* Begin Data rows *

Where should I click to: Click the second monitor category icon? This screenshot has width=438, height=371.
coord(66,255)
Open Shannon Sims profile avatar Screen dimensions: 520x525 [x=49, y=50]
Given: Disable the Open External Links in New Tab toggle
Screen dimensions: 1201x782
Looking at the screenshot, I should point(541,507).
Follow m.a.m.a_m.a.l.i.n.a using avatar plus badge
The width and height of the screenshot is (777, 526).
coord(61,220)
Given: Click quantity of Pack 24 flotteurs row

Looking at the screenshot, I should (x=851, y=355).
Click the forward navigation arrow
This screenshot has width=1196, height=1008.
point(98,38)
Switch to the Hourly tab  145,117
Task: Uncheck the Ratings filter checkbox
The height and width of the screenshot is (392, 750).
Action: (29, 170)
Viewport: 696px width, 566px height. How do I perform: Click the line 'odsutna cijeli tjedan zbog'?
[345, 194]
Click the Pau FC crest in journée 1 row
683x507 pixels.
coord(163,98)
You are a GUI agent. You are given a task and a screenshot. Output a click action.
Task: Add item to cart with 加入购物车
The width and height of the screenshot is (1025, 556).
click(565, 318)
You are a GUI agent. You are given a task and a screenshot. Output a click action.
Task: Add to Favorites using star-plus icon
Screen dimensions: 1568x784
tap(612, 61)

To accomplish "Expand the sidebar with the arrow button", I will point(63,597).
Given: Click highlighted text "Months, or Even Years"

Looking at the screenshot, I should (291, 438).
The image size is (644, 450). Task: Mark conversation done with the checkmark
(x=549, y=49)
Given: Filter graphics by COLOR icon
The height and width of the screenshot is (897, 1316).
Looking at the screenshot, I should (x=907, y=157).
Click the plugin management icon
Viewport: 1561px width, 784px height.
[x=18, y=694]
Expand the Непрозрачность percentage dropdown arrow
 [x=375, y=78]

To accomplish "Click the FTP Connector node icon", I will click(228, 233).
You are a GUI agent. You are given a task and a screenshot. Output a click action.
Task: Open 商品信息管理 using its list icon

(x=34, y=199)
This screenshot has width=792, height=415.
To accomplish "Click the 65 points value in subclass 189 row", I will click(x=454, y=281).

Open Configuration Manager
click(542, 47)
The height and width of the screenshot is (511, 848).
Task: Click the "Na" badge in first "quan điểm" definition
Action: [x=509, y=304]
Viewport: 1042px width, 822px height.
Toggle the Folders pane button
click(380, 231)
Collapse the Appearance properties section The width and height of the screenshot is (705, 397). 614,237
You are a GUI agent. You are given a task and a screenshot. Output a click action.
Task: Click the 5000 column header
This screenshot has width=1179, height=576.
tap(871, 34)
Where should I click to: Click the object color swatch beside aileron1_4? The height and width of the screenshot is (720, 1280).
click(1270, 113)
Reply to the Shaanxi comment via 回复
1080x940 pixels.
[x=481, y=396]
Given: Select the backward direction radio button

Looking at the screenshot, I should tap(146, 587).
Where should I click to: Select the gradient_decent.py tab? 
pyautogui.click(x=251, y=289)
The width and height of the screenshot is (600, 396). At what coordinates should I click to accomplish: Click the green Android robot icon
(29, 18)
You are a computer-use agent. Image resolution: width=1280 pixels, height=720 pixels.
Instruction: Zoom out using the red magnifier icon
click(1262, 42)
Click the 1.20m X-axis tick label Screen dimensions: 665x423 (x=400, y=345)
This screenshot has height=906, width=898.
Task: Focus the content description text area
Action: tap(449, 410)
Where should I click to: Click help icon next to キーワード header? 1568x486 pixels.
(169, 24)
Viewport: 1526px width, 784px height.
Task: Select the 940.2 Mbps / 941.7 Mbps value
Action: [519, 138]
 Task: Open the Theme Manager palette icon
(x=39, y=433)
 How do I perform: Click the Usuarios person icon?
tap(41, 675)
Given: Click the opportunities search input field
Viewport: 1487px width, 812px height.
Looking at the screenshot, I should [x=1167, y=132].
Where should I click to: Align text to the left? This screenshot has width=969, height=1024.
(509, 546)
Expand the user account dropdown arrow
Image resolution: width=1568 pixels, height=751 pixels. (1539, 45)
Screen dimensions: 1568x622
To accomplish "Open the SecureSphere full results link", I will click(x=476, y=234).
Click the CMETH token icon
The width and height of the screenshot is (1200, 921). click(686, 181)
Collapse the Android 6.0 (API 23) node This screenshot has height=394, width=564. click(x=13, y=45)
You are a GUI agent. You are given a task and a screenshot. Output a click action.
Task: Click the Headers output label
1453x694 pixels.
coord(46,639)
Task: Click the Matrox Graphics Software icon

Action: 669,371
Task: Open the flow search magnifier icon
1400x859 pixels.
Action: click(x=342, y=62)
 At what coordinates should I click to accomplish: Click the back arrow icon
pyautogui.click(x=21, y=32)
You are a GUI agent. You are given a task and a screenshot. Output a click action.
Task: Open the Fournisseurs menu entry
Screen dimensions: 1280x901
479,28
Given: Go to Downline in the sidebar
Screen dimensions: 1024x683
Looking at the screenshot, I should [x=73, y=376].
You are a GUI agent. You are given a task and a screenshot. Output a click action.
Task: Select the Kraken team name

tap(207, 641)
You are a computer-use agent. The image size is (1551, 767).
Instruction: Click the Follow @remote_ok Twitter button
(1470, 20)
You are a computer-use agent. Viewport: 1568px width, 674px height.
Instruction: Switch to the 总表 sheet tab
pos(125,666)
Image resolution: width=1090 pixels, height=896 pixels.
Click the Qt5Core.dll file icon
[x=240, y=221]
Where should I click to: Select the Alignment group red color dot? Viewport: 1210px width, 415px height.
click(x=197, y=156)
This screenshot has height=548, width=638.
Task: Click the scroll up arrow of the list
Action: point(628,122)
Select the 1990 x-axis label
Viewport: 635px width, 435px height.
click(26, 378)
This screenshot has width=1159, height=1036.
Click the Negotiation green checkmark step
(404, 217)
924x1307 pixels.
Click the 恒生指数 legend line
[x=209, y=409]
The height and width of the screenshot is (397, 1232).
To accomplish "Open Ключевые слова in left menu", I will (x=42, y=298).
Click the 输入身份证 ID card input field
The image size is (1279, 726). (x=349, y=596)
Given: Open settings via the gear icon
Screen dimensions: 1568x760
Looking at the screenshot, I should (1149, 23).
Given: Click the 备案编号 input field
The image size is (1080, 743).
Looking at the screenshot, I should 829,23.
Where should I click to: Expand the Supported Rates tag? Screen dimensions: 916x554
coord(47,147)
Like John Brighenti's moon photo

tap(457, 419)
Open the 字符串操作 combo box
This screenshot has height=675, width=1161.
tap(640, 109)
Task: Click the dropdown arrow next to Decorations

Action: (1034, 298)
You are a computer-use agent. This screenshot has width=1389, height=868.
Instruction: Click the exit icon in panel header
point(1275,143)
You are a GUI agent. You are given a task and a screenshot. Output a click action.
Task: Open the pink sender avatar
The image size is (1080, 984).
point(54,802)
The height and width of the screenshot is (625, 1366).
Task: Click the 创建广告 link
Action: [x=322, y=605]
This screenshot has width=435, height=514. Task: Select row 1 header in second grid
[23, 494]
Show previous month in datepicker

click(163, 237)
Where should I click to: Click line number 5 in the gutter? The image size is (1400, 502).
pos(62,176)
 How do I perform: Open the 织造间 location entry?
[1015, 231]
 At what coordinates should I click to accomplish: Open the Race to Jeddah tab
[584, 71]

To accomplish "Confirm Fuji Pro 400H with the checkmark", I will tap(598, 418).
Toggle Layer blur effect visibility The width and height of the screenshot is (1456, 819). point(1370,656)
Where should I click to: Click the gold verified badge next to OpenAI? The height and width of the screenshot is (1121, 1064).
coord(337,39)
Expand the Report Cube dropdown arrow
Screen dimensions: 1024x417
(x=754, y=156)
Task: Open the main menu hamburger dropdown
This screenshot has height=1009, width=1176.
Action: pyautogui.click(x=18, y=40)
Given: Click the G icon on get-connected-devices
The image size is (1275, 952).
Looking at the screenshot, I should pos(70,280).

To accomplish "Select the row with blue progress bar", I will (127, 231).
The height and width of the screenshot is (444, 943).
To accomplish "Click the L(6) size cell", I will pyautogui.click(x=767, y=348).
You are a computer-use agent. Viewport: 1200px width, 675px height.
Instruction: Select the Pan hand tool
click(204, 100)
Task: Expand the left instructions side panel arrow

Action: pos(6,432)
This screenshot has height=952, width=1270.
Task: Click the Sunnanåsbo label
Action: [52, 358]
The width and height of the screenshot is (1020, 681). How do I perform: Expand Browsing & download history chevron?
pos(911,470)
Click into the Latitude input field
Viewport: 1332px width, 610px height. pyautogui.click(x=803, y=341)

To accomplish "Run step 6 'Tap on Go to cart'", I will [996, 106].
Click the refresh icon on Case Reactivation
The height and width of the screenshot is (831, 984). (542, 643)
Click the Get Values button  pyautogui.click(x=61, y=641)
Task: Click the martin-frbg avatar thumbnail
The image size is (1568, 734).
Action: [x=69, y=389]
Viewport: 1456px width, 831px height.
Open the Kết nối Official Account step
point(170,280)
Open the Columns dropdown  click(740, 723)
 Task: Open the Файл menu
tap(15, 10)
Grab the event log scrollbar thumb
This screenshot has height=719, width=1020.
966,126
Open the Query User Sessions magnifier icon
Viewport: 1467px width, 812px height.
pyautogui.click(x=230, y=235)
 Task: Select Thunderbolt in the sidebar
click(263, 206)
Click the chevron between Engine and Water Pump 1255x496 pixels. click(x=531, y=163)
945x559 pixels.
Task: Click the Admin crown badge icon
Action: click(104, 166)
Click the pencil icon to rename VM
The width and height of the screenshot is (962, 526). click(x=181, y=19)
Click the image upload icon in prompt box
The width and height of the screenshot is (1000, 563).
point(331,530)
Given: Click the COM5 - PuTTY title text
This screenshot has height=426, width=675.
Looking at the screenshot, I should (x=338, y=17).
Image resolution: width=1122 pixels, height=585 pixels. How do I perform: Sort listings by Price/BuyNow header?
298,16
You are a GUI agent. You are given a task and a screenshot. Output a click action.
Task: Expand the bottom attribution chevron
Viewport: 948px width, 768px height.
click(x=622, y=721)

* End Data rows *

§ What to do: Which lines in the data above contain the string "label"? Copy out each of those lines in full.

§ Task solution:
Click the 1.20m X-axis tick label Screen dimensions: 665x423 (x=400, y=345)
Task: Click the Headers output label
Select the 1990 x-axis label
Task: Click the Sunnanåsbo label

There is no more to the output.